No tenant shall have any responsibility to ascertain whether such demand is
permitted hereunder or whether an Event of Default shall have occurred; Borrower
hereby waives any right, claim or demand it may now or hereafter have against
any such tenant by reason of such payment of rents or performance of obligations
to Lender; and any such payment or performance to Lender shall discharge the
obligations of the tenant to make such payment or performance to Borrower.
Borrower agrees to indemnify Lender and hold Lender harmless from any and all
liability under any Lease and from any and all claims and demands which may be
asserted against Lender by reason of any alleged obligations to perform any
provision of any Lease, except (i) as to Lender's own negligence or wilful
misconduct or (ii) to the extent Lender has taken possession of any of the
Property and such part of the Property so taken is covered by such Lease.

          (d)  Lender may, without releasing Borrower from any obligation under
any document evidencing or securing the obligations secured hereby or under any
Lease or waiving any default, enter upon and take possession of any of the
Property, with or without legal action and by force if necessary, or have a
receiver appointed without proof of depreciation or inadequacy of the value of
the Property or other security or proof of the insolvency of Borrower.  Lender
or said receiver may manage and operate any of the Property; make, cancel,
enforce or modify leases; obtain and evict tenants; establish or change the
amount of any rents; and perform any acts which Lender deems proper to protect
the security of this Security Instrument.  After deduction of all costs and
expenses of operation and management of the Property and of collection of the
Rents (including attorneys' fees actually incurred, administration expenses,
management fees and brokers' commissions), Lender may apply the Rents received
by Lender to the payment of any or all of the following, in such order and
amounts as Lender, in its sole discretion, may elect:  liens on any of the
Property, taxes, claims, insurance premiums, other carrying charges, invoices of
persons who have supplied goods or services to or for the benefit of any of the
Property, costs and expenses of maintenance, repair, restoration, alteration or
improvement of any of the Property, costs and expenses of maintenance, repair,
restoration, alteration or improvement of any of the Property, or any amount
outstanding on the obligations secured hereby.  Lender may, in its sole
discretion, determine the method by which, and extent to which, the Rents will
be collected and obligations of tenants enforced; and Lender may waive or fail
to enforce any right or remedy of the landlord under a Lease.  Lender shall not
be accountable for any Rents or other sums it does not actually receive.
Borrower hereby appoints Lender as its attorney-in-fact to perform all acts
which Borrower is required or permitted to perform under any and all Leases.

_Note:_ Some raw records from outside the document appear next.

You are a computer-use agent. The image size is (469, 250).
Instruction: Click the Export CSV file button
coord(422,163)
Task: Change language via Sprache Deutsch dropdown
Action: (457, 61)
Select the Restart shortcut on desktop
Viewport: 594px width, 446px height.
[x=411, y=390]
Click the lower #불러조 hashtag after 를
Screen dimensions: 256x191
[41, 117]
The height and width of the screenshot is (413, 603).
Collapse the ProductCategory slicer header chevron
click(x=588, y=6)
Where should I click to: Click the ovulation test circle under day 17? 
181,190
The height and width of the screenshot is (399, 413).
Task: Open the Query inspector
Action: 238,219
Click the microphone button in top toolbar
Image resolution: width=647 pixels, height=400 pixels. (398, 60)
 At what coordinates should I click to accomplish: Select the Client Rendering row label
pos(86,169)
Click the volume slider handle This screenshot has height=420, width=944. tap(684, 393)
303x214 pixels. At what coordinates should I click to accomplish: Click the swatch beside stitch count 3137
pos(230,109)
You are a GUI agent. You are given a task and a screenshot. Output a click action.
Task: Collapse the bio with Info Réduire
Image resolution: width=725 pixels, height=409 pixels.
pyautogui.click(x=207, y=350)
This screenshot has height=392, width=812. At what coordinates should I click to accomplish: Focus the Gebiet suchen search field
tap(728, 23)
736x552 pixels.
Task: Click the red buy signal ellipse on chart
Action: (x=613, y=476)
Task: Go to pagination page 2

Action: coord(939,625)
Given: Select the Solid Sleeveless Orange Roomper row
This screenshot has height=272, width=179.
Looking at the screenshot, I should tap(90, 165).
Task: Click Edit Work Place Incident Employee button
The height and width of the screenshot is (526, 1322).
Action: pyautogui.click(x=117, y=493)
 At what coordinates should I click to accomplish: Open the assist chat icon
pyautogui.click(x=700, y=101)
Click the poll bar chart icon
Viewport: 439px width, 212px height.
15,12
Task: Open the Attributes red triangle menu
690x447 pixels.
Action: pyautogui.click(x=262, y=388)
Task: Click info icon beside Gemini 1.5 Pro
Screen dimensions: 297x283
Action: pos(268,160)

          (e)  Lender may obtain a receiver to manage the Property and collect
the rents, issues, profits and income therefrom.

          (f)  Lender may disaffirm and cancel any Lease which is subordinate to
this Security Instrument at any time before the expiration of sixty (60) days
after Lender acquires legal title to the Property by any transfer pursuant to
the exercise of a remedy hereunder or otherwise, even though Lender shall have
enforced such lease, collected rents thereunder or taken any action that might
be deemed by law to constitute an affirmance of the lease.  Such disaffirmance
shall be made by notice addressed to the tenant at the Property or, at Lender's
option, such other address of the tenant as may be provided in that tenant's
lease.
          (g)  Lender may take possession of any of the collateral and may sell
such property pursuant to the provisions of the applicable Uniform Commercial
Code and exercise such other rights and remedies with respect to such property
as may be provided by said Code.

          (h)  Lender may apply on account of the obligations secured hereby the
balance of the accumulated installment payments made by Borrower for taxes,
water and sewer rents and insurance premiums, and all other items for which
Lender has made payment, as set forth herein.

          (i)  Upon the acceleration of the maturity of the obligations secured
hereby as herein provided, a tender of payment of the amount necessary to
satisfy the entire Debt made at any time prior to foreclosure sale by Borrower,
its successors or assigns, shall, to the extent permitted by law, constitute an
evasion of the prepayment terms of the obligations secured hereby and be deemed
to be a voluntary prepayment thereunder, and Lender shall not be obligated to
accept any such tender of payment unless such tender of payment includes the
additional prepayment premium required under the terms of the prepayment
privilege, if any, contained in the Note.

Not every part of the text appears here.